- _TRY IT_
Scan the records for lines with the word "agent", and copy every such line.

DATA RECORDS Start Marker

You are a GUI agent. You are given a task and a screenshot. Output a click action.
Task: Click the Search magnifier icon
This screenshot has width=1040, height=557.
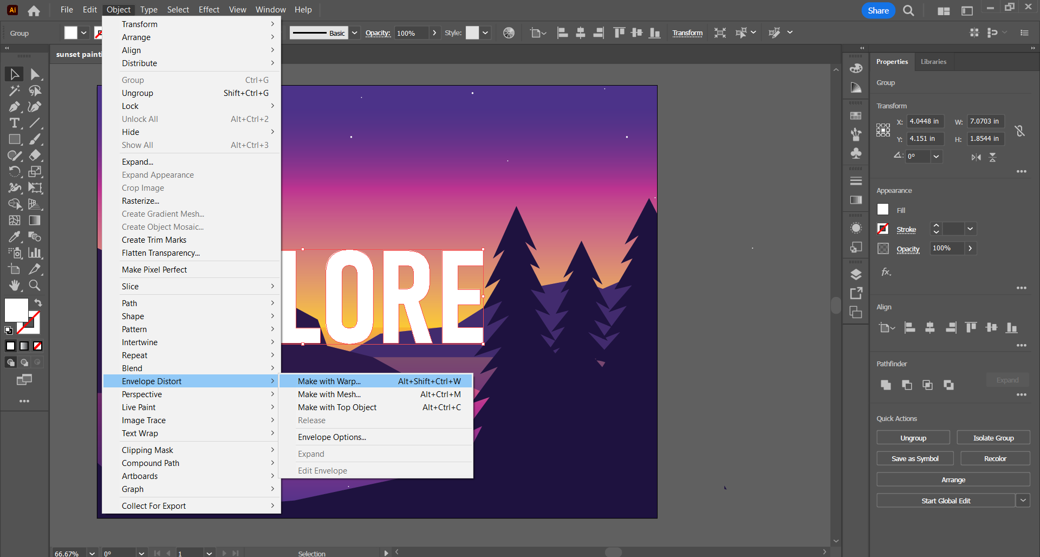(908, 11)
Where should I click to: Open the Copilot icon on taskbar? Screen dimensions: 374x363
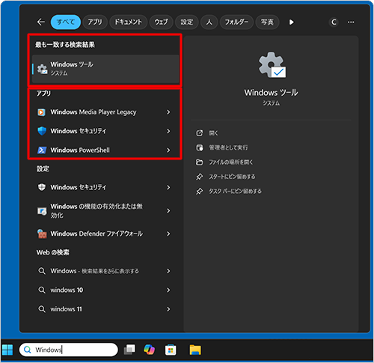tap(149, 350)
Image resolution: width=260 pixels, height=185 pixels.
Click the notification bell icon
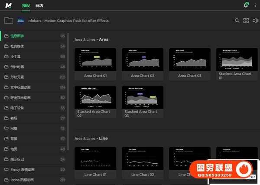pyautogui.click(x=246, y=6)
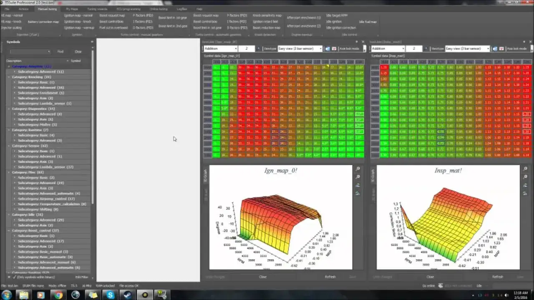Screen dimensions: 534x300
Task: Open Skype from the Windows taskbar
Action: pyautogui.click(x=110, y=295)
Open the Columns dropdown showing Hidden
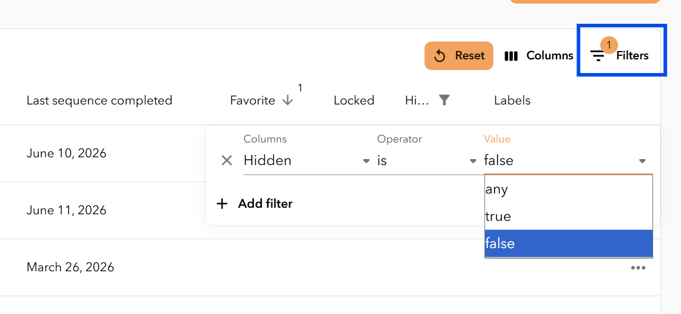The width and height of the screenshot is (681, 314). (306, 161)
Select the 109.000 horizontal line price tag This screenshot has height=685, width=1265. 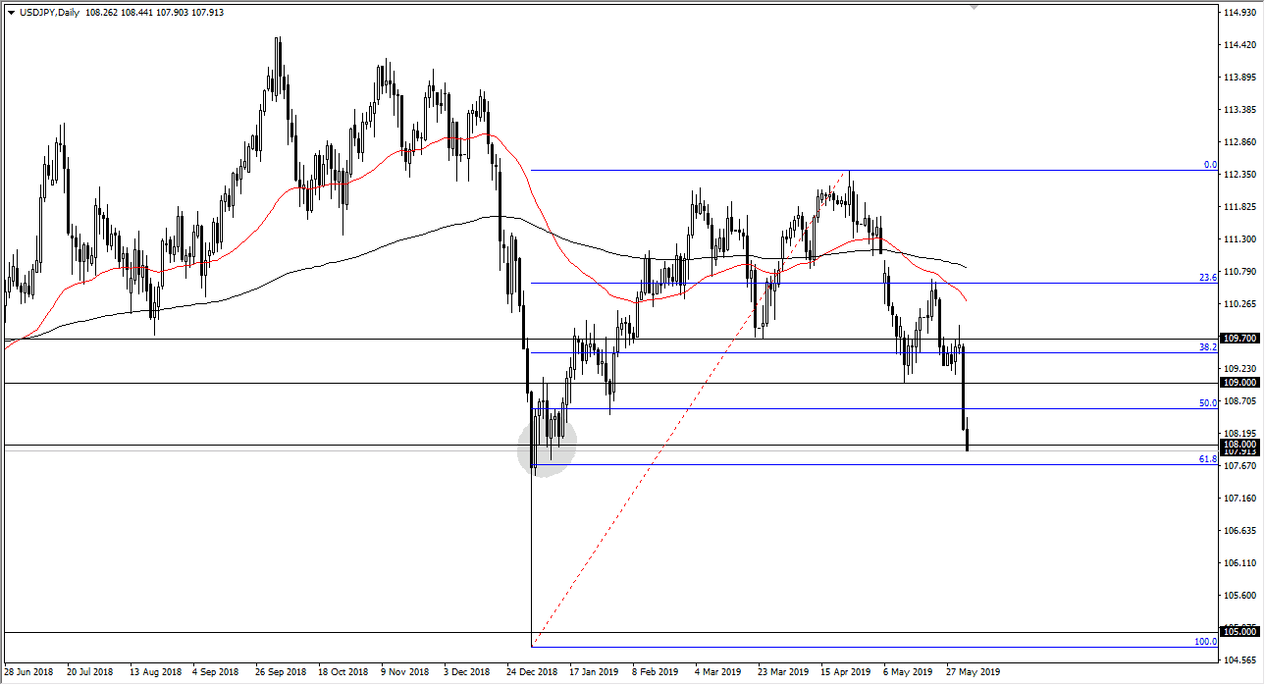[1240, 383]
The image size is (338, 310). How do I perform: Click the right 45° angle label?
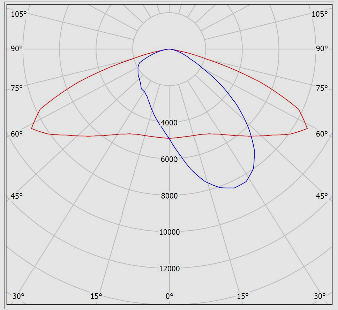point(322,196)
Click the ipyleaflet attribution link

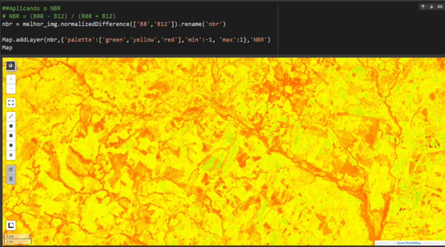[x=384, y=243]
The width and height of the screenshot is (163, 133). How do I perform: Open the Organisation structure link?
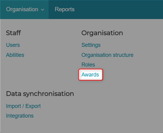coord(107,55)
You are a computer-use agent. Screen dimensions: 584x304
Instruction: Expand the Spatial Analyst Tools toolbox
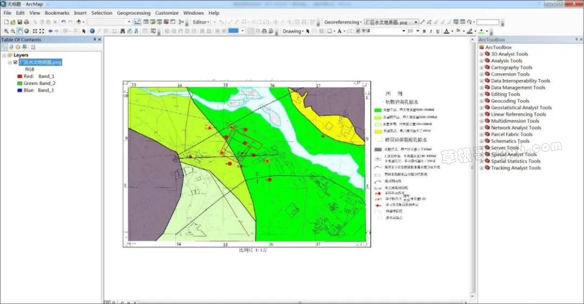click(x=481, y=154)
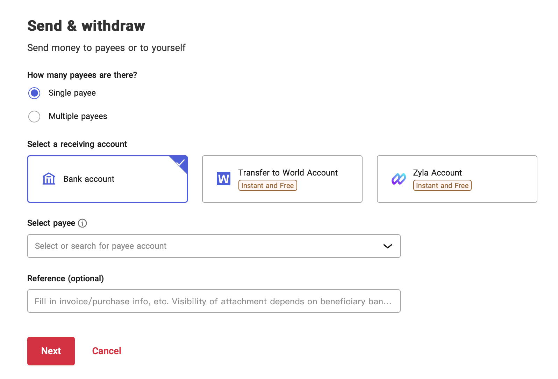Click the bank building icon
This screenshot has height=379, width=558.
[x=49, y=179]
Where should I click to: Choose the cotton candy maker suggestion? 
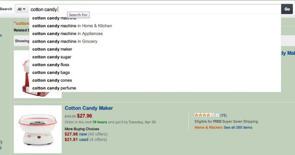(x=155, y=49)
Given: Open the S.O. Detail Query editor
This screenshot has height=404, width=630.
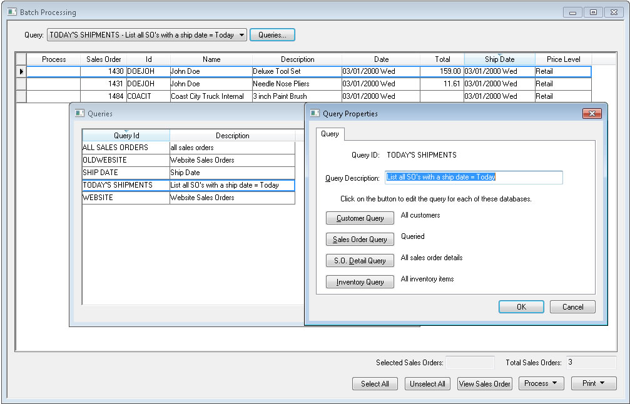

DATA RECORDS End Marker

- _EXERCISE SOLUTION_
You are a GUI agent. You are given a task and a screenshot. Output a click action.
You are a computer-use agent. Screen dimensions: 584x304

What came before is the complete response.